Rehana Haque, Anam's plucky protagonist, is in her late thirties, widowed and running two houses in Dhaka, the capital of East Pakistan. She is also struggling to bring up her headstrong children, Sohail and Maya. Preoccupied with neighbourhood events, she is oblivious to the political hurricane howling through the country. Her days are spent dishing up the dal, tending her jasmine garden and trading hands with the "gin rummy ladies" at the Gymkhana Club. However, when the democratically elected Sheikh Mujib is refused his rightful place as prime minister, civil war is inevitable. With its arrival, Sohail, Maya and eventually Rehana, are reluctantly transformed into amateur guerrillas.
Rehana is a winning creation. Rather than letting her slide into a cliché of idealised motherhood, Anam laces her with devilish stubbornness and a nifty line in larceny. War provides a platform for her covert skills, although we learn that "in this, as in all other things, Rehana veered between indulgence and censure."
Tension is effectively developed as routines stall and adapt to the tune of military occupation. "In some quarters of the city, life was going on as before," observes Rehana. "Women were arguing for samosas. People were taking briefcases to work and frowning over their typewriters." Just not in the Haque household, where saris are being reworked into blankets for refugees and boxes of rifles lie buried under the hibiscus. A snatch of Urdu in the market is like a warning shot across Rehana's bow while a bit of Bengali banter provides a balm to her fear. What remains more uncertain than which side will prevail is the ultimate cost of victory.
Anam has created for Bangladesh what Romesh Gunesekera managed for Sri Lanka: a ballad to perseverance. In his debut novel, Reef (1994), Gunesekera chose lush imagery and elusive characters as the juxtaposition to his country's trauma. Tahmima Anam, by comparison, plays it stylistically straight in her descriptions of a paradise teetering on the brink of destruction.
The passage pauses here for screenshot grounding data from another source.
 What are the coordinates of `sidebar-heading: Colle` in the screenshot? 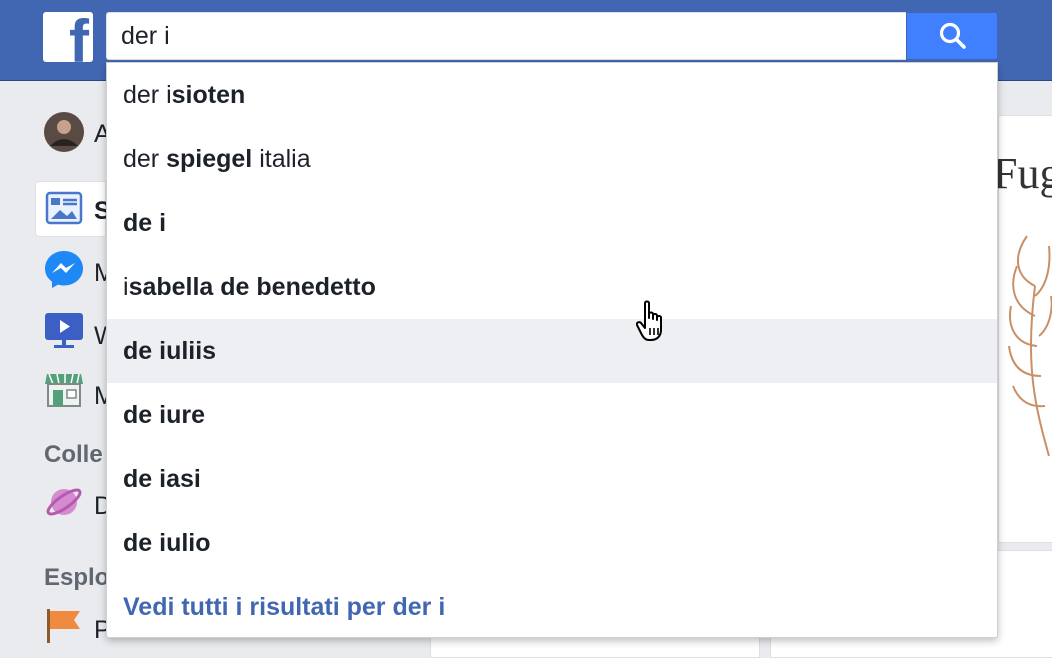 It's located at (74, 454).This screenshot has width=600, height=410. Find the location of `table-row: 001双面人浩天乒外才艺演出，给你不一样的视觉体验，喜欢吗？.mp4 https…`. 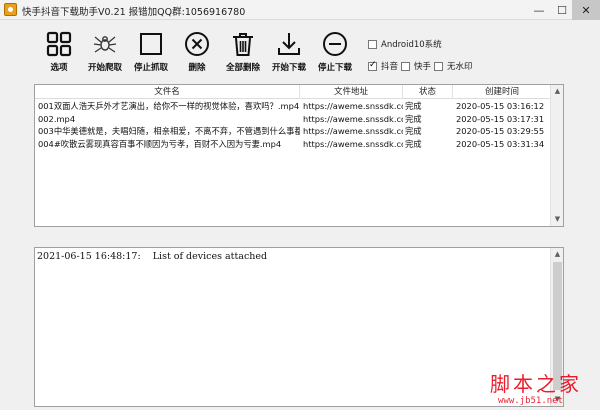

table-row: 001双面人浩天乒外才艺演出，给你不一样的视觉体验，喜欢吗？.mp4 https… is located at coordinates (294, 106).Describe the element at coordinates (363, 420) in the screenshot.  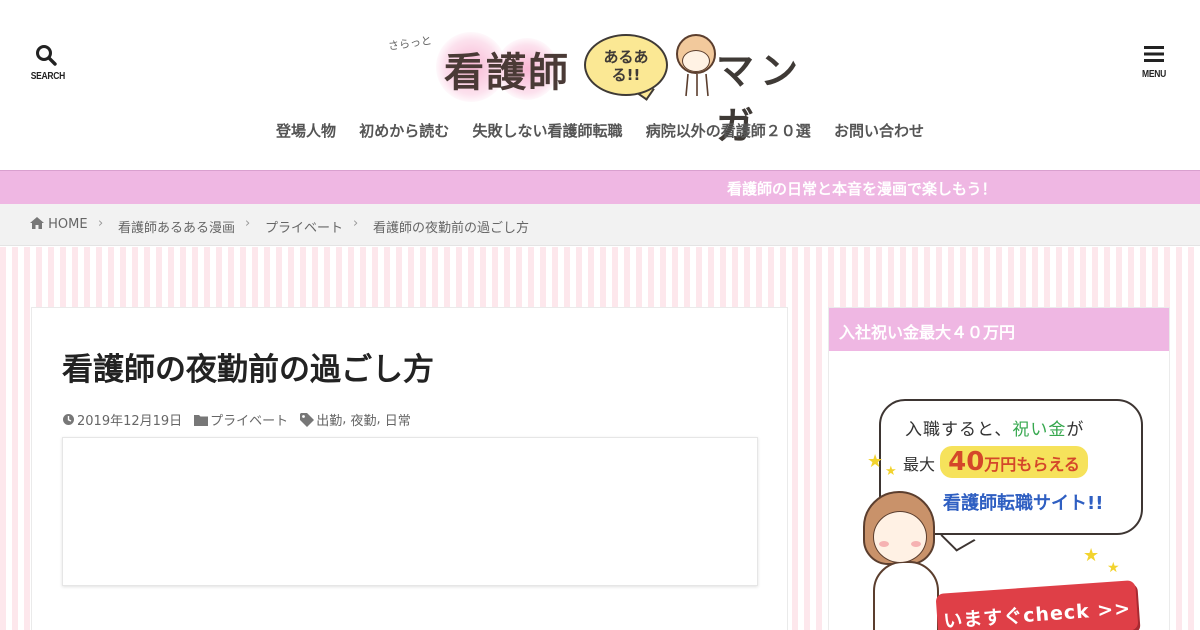
I see `tag-link: 夜勤` at that location.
This is a slow-burning masala-saga of domestic life and familial loyalties struggling under fire.
The book opens with a prescient quote from the Bengali poet Shamsur Rahman: "Freedom, you are an arbour in the garden, the koel's song, glistening leaves on banyan trees, my notebook of poetry, to scribble as I please." A Golden Age pays tribute, with sensitivity and restrained passion, to those who fought for one such arbour: a country to call home.